One of the things that surprised me is how I have been treated in life. Strangers are a lot kinder to me now. There was a time when I was I was moving, and something dropped on the ground. I stopped to gather up my things and reload. Several people stopped to offer a hand, and I turned them down because I was not used to having the help. I cannot count the number of times I dropped something at my heaviest, and never once was I offered help. Strangers are more willing to make eye contact and smile now instead of smirk as they try to get out of my way.
What has inspired me greatly is knowing that I could abandon my own “I can’t” mentality. All I had to do was believe in myself, and I could accomplish anything. Going from being almost immobile at one point to running a full marathon in less than two years was more than enough proof that I can, and will, accomplish anything I want in life. There was no excuse that could come between me and my goals. Detours happen, but the final destination was not going to change for me.
I still eat like I was taught when I first met my trainer — by planning my meals and fueling my body for the day’s activities. There are a lot of fruits, vegetables, and lean proteins in my diet. I eat more often now, but because the food is more filling, I don’t eat as much. I have also learned to time my meals around my day. I gave up all processed foods and sugars over two years ago and no longer crave them. Sometimes they are part of a rare cheat meal, but not often.
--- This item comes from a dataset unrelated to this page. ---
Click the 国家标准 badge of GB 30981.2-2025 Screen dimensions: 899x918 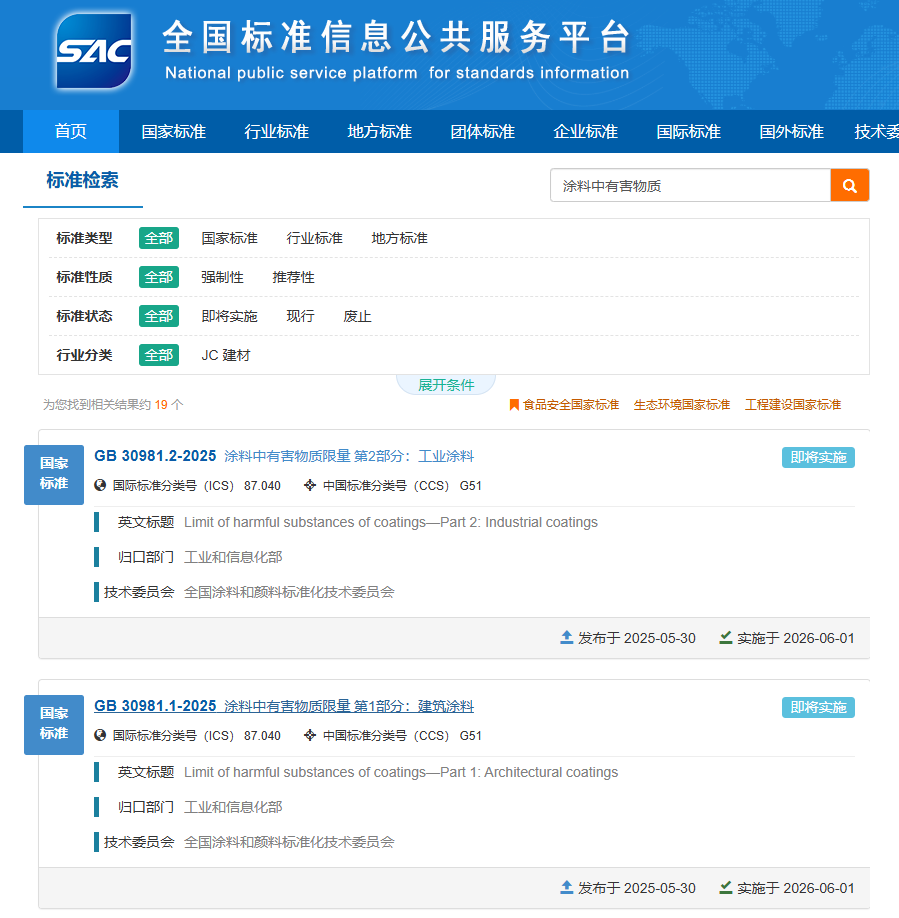point(54,474)
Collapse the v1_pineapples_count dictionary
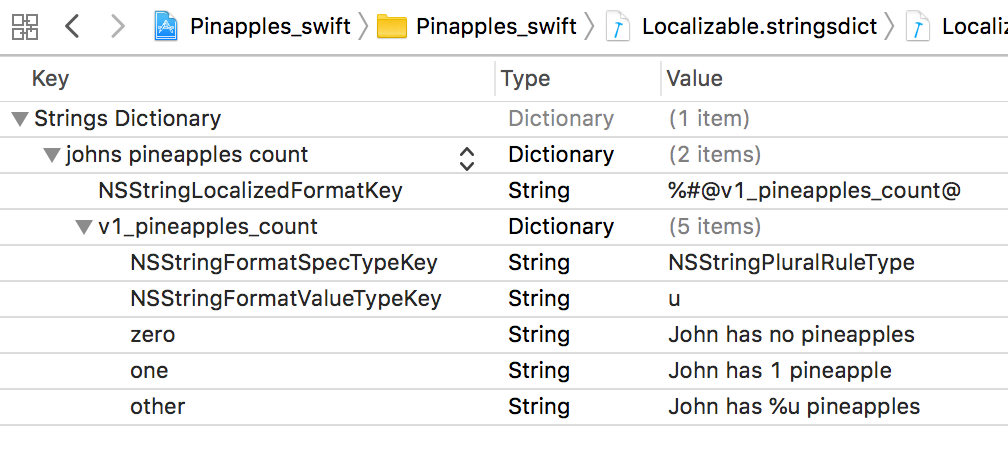 [x=84, y=227]
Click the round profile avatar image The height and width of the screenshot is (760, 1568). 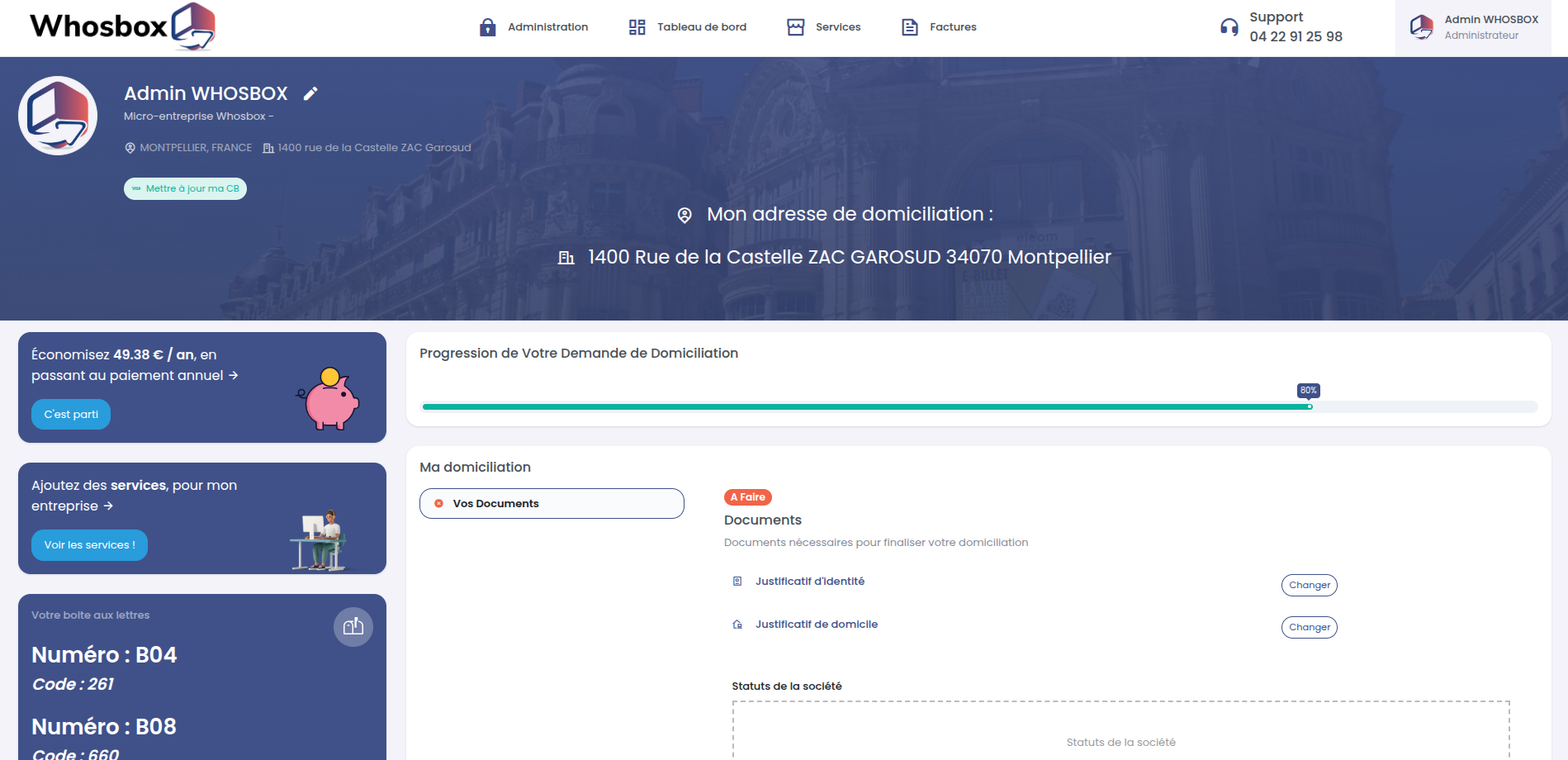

My workouts are still four or five days a week. I train with Ryan once a week. I alternate the days I am in the gym weight training, so I am never training the same muscle group two days in a row. There are rotations of weights and resistance training and cardio. During my running season, at least once a week I’ll do a long run early in the mornings.
Recently, I had the first of my skin-removal surgeries, so my training is limited to just walking, but I’m finding new ways to still maintain my activity level while in the healing process. At this moment, it’s all a matter of mental strength and controlling my food intake while my body recovers, since I’m not as active.
Most people will make excuses about why they can’t lose weight. There are no excuses. There is no better time than the present to lose weight. Obesity is an epidemic that can be beaten. Would you rather cry tears of joy as you reach goals and milestones in your journey, or cry because you are once again missing out on making incredible memories with loved ones?
It comes down to our choices — simple choices and swaps in food, activity, and mental thoughts. It’s all about remaining positive even when faced with setbacks. Big goals are attainable through small steps, and it’s important to remember and celebrate the small victories along the way. It will all be worth it in the end, because you are worth your own time and the investment to improve your life and the world around you.